This paragraph is hilarious:
This programme is cogent as a national strategy, but unfriendly to financial investors. The emphasis on investment means that supply will always run ahead of demand, leading to deflationary pressure, which is bad for corporate profits. Even the favoured high-tech sectors face intense competition that will erode margins.
In normal language: According to western economists, investing in manufacturing is bad because it decreases prices (as goods become easier and faster to manufacture) and increases competition (due to more goods being made), making price gouging harder.
This is a textbook case of the falling rate of profit due to capital investment.
self-sufficiency (Is this Chinese ‘Juche’?)
Zhuti gang, represent!
Didn’t the DPRK adapt it’s Juche framework based off of China?
I could be wrong, but that was always the impression I had.

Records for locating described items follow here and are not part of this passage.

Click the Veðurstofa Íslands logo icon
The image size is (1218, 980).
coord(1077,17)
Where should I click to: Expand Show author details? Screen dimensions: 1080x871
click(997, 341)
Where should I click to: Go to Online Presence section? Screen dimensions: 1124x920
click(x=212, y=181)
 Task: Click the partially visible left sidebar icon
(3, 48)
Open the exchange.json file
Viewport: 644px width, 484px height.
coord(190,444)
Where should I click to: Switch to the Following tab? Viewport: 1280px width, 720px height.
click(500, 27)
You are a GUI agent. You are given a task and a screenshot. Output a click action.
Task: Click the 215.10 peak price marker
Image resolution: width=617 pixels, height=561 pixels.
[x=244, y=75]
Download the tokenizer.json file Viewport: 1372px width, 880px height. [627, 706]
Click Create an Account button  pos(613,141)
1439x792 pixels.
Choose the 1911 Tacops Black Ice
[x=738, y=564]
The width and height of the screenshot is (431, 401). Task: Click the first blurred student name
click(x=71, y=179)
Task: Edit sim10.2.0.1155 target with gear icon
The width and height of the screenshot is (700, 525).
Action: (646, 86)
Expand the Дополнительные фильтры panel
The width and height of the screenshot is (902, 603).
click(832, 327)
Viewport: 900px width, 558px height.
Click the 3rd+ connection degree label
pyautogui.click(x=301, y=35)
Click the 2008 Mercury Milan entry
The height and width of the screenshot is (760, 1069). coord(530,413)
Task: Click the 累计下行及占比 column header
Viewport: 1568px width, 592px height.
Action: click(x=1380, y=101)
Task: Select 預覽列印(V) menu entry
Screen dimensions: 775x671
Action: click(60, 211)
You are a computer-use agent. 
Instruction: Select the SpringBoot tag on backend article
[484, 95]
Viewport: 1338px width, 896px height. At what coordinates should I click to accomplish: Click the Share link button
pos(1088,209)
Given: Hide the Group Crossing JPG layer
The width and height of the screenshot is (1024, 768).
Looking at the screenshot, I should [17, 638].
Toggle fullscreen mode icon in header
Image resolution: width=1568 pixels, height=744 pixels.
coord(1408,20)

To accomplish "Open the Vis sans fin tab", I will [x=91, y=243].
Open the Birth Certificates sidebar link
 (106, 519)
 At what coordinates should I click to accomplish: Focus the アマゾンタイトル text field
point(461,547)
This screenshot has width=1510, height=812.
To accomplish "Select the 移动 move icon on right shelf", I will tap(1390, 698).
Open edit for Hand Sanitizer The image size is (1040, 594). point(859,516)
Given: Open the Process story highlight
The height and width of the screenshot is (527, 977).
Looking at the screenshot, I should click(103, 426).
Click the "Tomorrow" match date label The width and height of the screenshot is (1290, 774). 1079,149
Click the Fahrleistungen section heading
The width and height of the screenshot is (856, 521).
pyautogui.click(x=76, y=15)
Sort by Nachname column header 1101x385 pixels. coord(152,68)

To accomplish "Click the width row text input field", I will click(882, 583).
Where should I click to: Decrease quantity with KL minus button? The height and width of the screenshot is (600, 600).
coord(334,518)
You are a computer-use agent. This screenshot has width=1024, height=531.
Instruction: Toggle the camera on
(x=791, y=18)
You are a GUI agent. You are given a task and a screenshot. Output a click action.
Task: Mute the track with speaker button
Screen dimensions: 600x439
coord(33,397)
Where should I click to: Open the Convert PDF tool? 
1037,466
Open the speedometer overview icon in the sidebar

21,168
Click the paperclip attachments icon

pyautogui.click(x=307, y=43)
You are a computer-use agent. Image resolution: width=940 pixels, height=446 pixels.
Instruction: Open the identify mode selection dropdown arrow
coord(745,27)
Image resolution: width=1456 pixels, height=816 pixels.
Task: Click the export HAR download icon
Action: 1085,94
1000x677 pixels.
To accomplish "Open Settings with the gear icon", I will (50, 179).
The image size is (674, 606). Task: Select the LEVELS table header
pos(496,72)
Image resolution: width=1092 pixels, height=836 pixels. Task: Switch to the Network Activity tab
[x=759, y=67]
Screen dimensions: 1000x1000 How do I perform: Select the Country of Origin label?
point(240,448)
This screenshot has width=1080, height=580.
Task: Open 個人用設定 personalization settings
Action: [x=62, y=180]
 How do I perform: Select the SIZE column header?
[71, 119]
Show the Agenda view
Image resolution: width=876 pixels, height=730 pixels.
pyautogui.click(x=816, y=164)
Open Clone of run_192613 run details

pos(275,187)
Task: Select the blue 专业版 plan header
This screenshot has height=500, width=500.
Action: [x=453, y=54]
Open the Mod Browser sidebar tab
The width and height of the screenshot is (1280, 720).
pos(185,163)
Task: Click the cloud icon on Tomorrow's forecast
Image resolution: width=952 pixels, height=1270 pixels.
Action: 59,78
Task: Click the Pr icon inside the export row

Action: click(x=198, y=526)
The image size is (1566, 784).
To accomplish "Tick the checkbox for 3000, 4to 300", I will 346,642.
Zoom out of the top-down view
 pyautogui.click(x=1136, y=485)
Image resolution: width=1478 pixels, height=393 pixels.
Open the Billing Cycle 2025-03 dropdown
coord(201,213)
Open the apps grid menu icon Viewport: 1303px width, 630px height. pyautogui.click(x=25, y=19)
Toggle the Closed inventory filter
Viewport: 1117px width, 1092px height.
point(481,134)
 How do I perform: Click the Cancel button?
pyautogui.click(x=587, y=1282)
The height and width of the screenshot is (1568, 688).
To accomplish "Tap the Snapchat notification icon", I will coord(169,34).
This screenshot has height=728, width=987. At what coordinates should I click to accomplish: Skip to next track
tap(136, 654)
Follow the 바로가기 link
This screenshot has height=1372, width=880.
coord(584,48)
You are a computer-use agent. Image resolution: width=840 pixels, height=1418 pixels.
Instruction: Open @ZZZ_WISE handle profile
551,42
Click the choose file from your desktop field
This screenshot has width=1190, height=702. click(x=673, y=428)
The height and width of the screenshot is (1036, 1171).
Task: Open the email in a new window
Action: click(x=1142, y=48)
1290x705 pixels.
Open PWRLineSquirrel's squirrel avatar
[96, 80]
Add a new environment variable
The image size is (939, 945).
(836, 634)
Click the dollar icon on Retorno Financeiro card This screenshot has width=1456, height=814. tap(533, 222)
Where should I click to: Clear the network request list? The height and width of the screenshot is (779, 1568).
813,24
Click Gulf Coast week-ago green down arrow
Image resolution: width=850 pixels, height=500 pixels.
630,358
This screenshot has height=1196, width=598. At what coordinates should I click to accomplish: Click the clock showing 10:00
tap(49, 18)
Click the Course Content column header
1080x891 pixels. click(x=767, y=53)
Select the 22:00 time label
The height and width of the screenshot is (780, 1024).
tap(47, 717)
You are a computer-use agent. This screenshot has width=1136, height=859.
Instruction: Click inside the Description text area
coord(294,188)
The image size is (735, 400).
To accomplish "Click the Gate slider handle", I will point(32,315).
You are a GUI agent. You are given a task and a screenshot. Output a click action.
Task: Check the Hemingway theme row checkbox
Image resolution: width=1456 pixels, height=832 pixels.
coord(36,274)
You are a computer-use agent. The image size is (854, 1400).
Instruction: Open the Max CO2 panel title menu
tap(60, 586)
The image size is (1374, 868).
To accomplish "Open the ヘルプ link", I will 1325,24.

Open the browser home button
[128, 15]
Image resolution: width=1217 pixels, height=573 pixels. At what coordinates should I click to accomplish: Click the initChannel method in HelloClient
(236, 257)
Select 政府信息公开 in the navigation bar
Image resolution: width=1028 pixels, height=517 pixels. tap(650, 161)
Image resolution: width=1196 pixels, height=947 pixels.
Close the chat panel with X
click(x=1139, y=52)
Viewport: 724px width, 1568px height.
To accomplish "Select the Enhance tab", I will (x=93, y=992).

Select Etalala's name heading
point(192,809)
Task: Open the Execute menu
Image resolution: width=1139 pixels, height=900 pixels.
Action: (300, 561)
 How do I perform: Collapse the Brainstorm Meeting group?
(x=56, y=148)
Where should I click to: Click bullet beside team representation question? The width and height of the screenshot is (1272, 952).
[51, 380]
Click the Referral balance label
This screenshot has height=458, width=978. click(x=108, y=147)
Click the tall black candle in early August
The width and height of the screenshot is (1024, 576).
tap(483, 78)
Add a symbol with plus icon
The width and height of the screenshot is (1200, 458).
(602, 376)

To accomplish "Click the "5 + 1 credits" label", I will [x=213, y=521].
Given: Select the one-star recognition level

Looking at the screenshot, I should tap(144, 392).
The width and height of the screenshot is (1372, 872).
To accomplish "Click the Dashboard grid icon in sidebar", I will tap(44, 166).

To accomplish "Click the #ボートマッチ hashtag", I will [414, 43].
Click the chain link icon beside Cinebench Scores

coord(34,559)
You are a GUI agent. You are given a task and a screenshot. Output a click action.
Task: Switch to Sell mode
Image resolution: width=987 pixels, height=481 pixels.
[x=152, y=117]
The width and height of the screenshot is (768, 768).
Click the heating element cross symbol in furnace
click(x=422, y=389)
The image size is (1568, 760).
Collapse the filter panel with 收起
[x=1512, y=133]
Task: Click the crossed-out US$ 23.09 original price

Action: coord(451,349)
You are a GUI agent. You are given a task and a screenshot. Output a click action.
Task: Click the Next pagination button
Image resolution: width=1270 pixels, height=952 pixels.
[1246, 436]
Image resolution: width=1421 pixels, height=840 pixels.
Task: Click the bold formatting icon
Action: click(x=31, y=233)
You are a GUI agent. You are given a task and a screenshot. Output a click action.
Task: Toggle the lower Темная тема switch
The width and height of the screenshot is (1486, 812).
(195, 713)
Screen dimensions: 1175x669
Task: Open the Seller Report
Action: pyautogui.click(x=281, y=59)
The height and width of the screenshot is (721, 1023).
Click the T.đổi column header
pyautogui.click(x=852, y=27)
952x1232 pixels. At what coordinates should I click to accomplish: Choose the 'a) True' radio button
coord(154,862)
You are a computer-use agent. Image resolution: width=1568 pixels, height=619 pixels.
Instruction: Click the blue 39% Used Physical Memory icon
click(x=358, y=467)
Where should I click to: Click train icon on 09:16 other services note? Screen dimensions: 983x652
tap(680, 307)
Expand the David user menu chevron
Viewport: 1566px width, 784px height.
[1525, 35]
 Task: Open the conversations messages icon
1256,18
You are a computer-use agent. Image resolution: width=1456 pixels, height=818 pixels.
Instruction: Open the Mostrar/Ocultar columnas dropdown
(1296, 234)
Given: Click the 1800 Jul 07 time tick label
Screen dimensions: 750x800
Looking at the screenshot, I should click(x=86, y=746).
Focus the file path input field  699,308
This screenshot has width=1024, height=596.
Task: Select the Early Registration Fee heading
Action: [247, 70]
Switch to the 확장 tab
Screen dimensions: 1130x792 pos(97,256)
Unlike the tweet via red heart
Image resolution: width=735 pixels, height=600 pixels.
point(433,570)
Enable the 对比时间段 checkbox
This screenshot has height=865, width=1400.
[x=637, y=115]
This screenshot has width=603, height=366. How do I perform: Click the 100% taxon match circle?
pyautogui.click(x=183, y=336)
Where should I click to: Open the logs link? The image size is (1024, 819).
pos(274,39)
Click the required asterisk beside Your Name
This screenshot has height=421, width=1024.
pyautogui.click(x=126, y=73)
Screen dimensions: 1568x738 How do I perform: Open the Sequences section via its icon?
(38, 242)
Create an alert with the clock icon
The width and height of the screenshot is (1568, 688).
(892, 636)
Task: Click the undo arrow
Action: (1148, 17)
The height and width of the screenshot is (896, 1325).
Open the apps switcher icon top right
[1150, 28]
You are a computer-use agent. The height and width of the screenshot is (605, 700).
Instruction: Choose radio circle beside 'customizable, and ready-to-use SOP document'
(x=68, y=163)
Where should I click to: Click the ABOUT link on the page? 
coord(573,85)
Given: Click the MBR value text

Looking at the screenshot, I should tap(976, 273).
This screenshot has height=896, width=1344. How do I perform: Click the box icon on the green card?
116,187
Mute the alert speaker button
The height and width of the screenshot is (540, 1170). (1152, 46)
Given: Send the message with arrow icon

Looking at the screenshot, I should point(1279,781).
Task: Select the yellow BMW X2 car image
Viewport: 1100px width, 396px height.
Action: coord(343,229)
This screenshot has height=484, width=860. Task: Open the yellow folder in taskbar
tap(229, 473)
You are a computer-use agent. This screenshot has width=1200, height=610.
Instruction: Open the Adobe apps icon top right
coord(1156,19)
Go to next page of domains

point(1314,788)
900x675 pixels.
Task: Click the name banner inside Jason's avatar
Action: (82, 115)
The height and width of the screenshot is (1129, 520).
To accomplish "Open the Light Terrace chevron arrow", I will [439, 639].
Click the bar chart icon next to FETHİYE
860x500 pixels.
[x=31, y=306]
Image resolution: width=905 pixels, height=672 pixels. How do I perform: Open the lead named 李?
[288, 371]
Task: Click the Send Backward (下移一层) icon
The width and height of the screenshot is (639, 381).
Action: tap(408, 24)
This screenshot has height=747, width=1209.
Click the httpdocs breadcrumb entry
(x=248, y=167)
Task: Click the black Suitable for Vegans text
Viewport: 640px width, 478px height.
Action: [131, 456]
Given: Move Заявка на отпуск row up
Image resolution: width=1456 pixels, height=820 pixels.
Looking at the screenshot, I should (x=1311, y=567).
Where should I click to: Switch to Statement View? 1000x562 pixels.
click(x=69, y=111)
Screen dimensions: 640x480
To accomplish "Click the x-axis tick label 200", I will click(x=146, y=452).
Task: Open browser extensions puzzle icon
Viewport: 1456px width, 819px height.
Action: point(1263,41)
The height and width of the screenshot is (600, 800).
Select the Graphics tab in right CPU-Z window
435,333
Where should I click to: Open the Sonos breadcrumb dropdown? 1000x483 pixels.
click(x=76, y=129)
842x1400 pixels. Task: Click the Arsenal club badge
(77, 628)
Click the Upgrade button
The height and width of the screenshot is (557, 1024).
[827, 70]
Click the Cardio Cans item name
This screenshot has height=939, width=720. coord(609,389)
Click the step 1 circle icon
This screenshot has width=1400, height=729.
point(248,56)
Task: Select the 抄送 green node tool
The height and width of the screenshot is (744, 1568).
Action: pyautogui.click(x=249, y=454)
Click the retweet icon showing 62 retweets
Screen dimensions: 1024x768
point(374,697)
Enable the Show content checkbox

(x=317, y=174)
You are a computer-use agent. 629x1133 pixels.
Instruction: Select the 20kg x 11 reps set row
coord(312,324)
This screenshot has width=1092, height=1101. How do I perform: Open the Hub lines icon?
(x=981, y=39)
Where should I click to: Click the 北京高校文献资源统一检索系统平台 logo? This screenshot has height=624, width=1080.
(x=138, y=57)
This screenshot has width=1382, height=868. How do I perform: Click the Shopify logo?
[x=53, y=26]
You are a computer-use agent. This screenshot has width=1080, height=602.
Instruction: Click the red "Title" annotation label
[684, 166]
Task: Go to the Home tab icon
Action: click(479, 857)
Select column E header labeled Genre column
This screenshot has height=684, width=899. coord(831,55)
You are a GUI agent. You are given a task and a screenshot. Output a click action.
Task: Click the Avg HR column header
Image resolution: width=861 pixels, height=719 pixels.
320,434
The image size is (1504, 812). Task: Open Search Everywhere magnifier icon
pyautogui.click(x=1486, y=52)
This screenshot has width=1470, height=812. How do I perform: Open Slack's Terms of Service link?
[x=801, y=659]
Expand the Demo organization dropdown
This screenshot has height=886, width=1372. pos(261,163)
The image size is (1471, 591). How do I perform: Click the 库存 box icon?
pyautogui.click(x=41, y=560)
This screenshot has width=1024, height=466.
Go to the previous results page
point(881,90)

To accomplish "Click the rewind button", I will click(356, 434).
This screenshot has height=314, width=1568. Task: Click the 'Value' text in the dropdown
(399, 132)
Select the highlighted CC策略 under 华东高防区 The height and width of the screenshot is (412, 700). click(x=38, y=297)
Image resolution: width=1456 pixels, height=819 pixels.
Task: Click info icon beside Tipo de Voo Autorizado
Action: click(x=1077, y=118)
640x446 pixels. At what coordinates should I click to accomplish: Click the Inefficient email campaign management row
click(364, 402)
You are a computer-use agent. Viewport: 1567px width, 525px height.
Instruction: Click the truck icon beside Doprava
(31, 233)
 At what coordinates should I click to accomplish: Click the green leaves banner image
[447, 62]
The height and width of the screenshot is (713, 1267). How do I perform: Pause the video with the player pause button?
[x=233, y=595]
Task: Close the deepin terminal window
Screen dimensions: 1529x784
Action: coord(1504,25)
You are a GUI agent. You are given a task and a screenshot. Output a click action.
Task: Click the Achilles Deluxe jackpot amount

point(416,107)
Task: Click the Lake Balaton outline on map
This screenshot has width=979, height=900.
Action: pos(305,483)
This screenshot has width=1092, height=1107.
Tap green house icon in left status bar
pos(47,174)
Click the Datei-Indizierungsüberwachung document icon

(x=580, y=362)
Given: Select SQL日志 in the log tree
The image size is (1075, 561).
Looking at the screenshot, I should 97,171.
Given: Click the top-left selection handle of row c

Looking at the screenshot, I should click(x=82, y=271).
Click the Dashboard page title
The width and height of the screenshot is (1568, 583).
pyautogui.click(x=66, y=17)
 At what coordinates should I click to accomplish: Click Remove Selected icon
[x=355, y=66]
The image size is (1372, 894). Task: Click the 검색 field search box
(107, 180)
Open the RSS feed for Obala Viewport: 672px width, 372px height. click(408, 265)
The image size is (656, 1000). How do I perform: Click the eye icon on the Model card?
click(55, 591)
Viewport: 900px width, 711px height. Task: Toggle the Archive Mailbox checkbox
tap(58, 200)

I thought it was derived off the U.S.S.R?
One such “mistake” was the big infrastructure programme of 2008-09, which helped China recover quickly from the global financial crisis, but also began the pile-up of local-government debt
Haven’t these guys been fear mongering about Chinese debt? Then why is “mistake” in quotation marks?
But this new debt will refinance some local debt and subsidise households and businesses to trade in old appliances and equipment for new. Its function is to make investment more effective, not to give consumer demand a bigger role.
Nice to see that the cpc has found a balanced approach to the problem of the “slump”/“overcapacity”.